WHAT YOU SHOULD DO — Transcribe the following data line by line, changing nothing.

==== EXERCISE INPUT ====

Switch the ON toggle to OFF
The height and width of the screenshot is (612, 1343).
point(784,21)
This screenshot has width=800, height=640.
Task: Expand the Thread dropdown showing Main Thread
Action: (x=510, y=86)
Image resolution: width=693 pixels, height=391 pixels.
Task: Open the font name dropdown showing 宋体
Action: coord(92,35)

====

ANSWER FOR THE TASK —
Switch the ON toggle to OFF
The height and width of the screenshot is (612, 1343).
point(784,21)
This screenshot has width=800, height=640.
Task: Expand the Thread dropdown showing Main Thread
Action: (x=510, y=86)
Image resolution: width=693 pixels, height=391 pixels.
Task: Open the font name dropdown showing 宋体
Action: coord(92,35)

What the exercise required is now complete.